_ASSIGNMENT_
Could you please repeat the entries below word for word, with the images left out?

_EXCERPTED DATA_

* * * * * * *

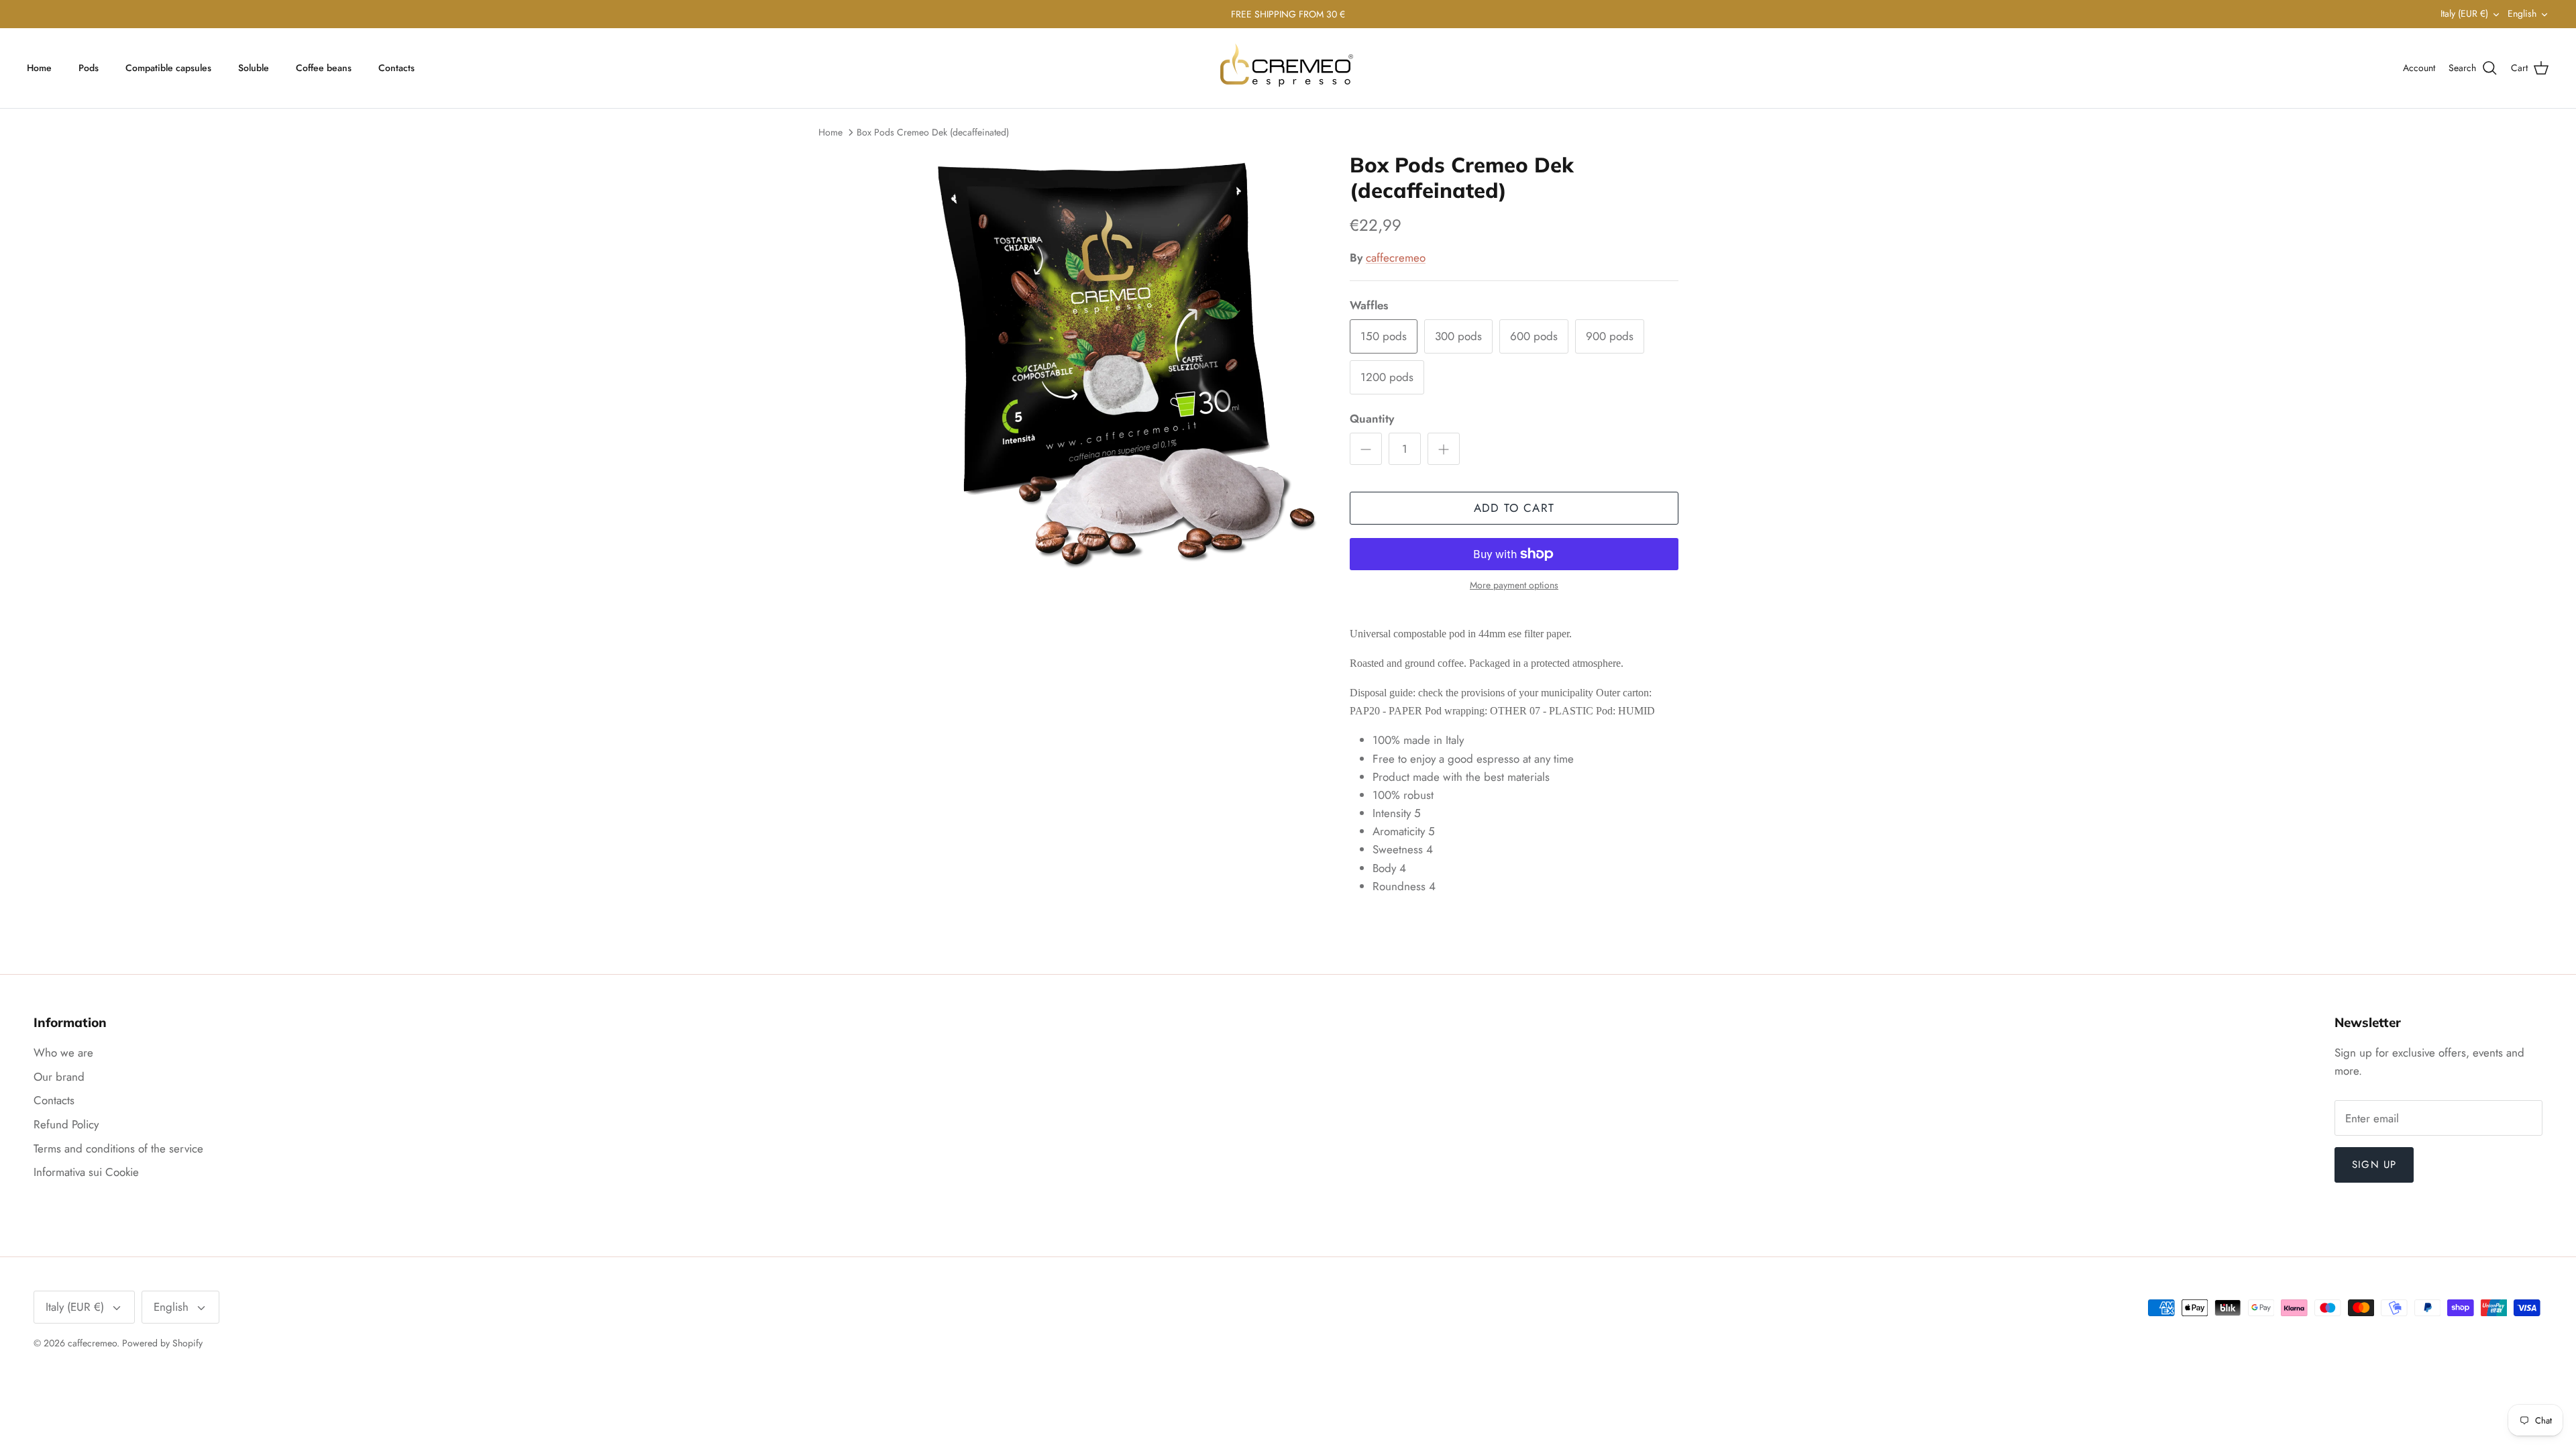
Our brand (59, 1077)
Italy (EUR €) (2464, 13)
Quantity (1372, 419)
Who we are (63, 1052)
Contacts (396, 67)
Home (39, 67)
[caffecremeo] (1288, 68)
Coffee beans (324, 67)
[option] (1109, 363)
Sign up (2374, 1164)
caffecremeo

* * * * * * *

_EXERCISE ANSWER_
Our brand (59, 1077)
Italy (EUR €) (2464, 13)
Quantity (1372, 419)
Who we are (63, 1052)
Contacts (396, 67)
Home (39, 67)
[caffecremeo] (1288, 68)
Coffee beans (324, 67)
[option] (1109, 363)
Sign up (2374, 1164)
caffecremeo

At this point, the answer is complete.